Trump’s First Defense Budget Has North Korea Written All Over It
There’s lots of money in the Pentagon’s 2018 spending proposal to stop missiles of the sort that Pyongyang keeps launching.
Donald Trump’s first defense-budget request contains large increases for weapons intended to shoot down North Korean missiles or even attack them on their launchers. The budget bumps aren’t unexpected—many appeared in the outgoing Obama administration’s final spending plans as well. Still, they reveal the Pentagon’s intensifying focus on Pyongyang’s missile threat.
Here are a few of the most important adds:
Missile Defense from Alaska
The president requests $821 million for the Ground-based Midcourse Defense program. Midcourse defenses hit an incoming missile after its engine has shut down and before it gets too close to its target. The Missile Defense Agency is adding four Ground Based Interceptor, or GBI, missiles at Fort Greely, Alaska, bringing the total to 44 by year’s end. (There are also four GBIs in California.)
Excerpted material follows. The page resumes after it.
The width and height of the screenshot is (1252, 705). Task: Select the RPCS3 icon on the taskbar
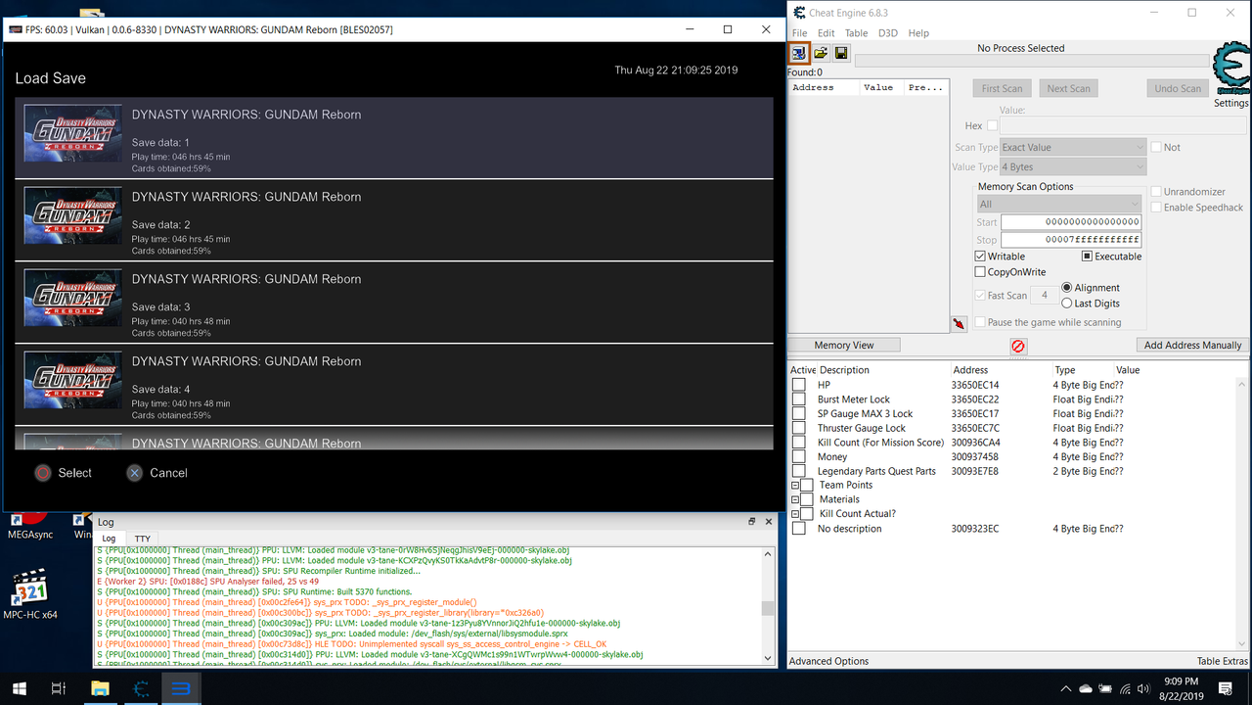click(180, 688)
This year’s $821 million request, follows a plan announced by Defense Secretary Chuck Hagel in 2013, (that’s one reason why this year’s number is down from last year’s for the same program. Last year’s ask was about $1 billion.) But the program takes on new relevance because of North Korea’s quickening progress toward an operational ICBM. MDA says the extra missiles will “improve protection against North Korean and potential Iranian ICBM threats.”
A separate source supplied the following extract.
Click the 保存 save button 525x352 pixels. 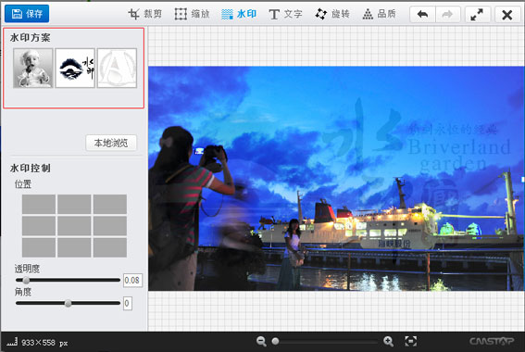click(27, 14)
The budget request also features $465 million for components and testing for the Redesigned Kill Vehicle, or RKV, the most important part of the interceptor missile. It’s kind of a big, smart bullet. The RKV, which carries no explosives, destroys an incoming warhead by ramming it at 15,000 miles per hour. The requested $465 million would fund targeting upgrades to the kill vehicle’s software. It would also help replace old ground control systems.
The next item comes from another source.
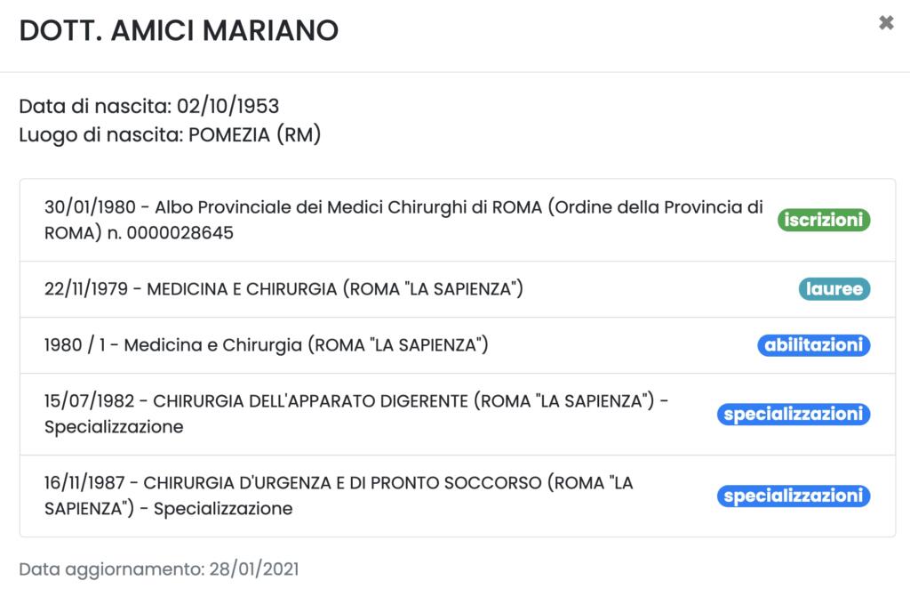
Task: Click specializzazioni badge for Chirurgia d'Urgenza
Action: pos(794,496)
Missile Defense from Destroyers
The new budget request also bumps spending for the AEGIS missile defense system, primarily deployed on U.S. Navy cruisers and destroyers but also on land as AEGIS Ashore. The proposal would boost AEGIS spending to $1.6 billion from last year’s $1.5 billion, funding 34 Standard Missile-3 Block IB interceptor missiles
The budget increase follows a historic and successful February test in which sailors aboard the John Paul Jones intercepted a mock ballistic missile with an SM-3 Block IIA. The ability to intercept mid- and intermediate-range North Korean missiles from ships will allow the U.S. military to much better protect Japan, Guam and other potentially vulnerable targets. That’s a big improvement over the Terminal High Altitude Area Defense, or THAAD, missile battery, which is land-based and limited in what it can cover.
Find The Orange Plume
Before you can shoot at North Korean missiles, you have to know they’ve launched and where from. Intelligence collection in North Korea is notoriously difficult—the U.S. almost never has advance warning of a launch—so the U.S. military relies on infrared satellites in Geosynchronous Earth Orbit and in Highly Elliptical Earth Orbit to detect the thermal signature (basically, big orange clouds of pure heat) that rockets emit during liftoff.
The new budget allocates $1.4 billion, up from $500 million, to acquire new satellites for the Space Based Infrared System, or SBIRS, which provide initial warning of a strategic missile attack on the United States.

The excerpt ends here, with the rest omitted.